Scenario 2: In this situation, you report experimental gains while overall business performance metrics remain unchanged. This disparity can raise legitimate concerns about the accuracy of your experiment’s claimed success.
Scenario 3: Here, you report experimental successes even as the company’s overall metric is on the decline. Such a discrepancy often suggests that there are fundamental issues requiring immediate attention; relying solely on experimental metrics in this case can be misleading.

The discrepancy I’m explaining above is not as rare as some might assume. For example, in many companies, the marketing and sales budgets are predefined ahead of time. If you find a way to save 20% on those costs because of more efficient spending, you might find that folks controlling those budgets will immediately spend the surplus on other areas that are similarly cost-inefficient, netting you a zero impact.

In summary, while narrowly focused experiments offer critical insights, it’s crucial to corroborate these findings by examining them in the context of more comprehensive, company-wide performance metrics. This holistic approach provides a more accurate representation of how well both the experiment and the organization are truly performing.

Dead Code

Consider this scenario: your organization runs 5,000 experiments a year, and even if just 20% of them don’t make it to production, that’s 1000 dead ends, each potentially leaving behind traces of code that serve no purpose. This can include unused functions, irrelevant variables, and deprecated feature flags. Now, multiply this by several years of operation, and you have a sizable labyrinth of dead code paths and branches cluttering your codebase. The time and resources needed to clean up this ‘digital detritus’ can be considerable and distract from value-adding activities.

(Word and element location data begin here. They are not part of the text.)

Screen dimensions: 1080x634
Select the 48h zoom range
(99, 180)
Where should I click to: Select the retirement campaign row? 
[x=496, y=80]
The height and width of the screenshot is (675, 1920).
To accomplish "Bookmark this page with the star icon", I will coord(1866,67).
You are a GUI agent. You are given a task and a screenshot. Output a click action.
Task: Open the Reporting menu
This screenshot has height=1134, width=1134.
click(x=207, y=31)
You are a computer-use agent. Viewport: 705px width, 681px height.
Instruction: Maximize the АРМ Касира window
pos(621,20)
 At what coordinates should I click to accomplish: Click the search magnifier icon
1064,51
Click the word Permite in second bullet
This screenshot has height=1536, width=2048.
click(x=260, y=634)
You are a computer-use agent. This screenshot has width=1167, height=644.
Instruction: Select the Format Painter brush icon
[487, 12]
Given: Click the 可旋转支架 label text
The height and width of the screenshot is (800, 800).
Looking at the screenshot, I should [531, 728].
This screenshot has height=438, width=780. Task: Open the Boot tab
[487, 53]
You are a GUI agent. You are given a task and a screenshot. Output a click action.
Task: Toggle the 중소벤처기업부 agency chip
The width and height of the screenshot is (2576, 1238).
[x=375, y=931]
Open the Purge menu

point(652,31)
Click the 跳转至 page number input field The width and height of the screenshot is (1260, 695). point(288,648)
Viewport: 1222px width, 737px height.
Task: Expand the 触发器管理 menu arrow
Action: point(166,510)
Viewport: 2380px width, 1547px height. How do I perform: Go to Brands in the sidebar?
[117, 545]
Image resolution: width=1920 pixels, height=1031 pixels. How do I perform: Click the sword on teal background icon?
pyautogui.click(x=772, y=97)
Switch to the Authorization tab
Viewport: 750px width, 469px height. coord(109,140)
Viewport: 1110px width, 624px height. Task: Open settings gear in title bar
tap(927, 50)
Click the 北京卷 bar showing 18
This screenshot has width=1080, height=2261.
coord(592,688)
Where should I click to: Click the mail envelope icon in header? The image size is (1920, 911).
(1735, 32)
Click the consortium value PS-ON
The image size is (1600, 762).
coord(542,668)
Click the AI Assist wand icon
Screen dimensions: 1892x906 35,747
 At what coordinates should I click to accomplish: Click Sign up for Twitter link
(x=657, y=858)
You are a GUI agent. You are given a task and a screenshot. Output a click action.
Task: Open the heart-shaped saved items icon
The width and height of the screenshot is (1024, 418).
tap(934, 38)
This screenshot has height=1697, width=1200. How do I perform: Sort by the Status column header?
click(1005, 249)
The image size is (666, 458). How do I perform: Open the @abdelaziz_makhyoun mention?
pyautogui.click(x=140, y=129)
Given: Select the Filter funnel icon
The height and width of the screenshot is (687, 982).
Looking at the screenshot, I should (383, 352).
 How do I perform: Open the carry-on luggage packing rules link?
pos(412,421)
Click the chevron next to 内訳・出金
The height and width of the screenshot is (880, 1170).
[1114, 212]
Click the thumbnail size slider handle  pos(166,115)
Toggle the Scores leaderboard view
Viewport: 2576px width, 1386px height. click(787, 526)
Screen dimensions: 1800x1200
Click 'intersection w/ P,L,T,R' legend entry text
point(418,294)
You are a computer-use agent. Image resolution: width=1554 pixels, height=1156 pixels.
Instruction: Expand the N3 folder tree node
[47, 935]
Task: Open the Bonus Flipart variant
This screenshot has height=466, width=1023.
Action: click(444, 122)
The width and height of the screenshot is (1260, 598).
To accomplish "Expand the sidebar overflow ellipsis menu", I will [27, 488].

The problem is that experimentation significantly amplifies the rate at which this dead code accumulates. Each experiment that doesn’t pan out adds to the growing pile, making the codebase more difficult to navigate, understand, and maintain. Note that dead code is not dissimilar to software cruft that Martin Fowler describes here.

Conclusion

In wrapping this up: experimentation isn’t the silver bullet some make it out to be. Don’t get me wrong — I’m not waving a flag for us to retreat from the front lines of A/B tests and iterative changes. All I’m pointing out is that experimentation has its downsides when it’s taken to an extreme. Some are subtle, like the constant paper cuts of never-ending tweaks that might erode the user experience. Some are more profound, like the risk of “snacking” your way into a local maximum while ignoring game-changing opportunities.

I’m all for leaning into the scientific method to make products better. But we owe it to ourselves — and our users — to remember that experimentation isn’t the be-all and end-all. It’s a tool in a broader toolkit, and like any tool, its utility is defined by the skill and wisdom with which it’s used.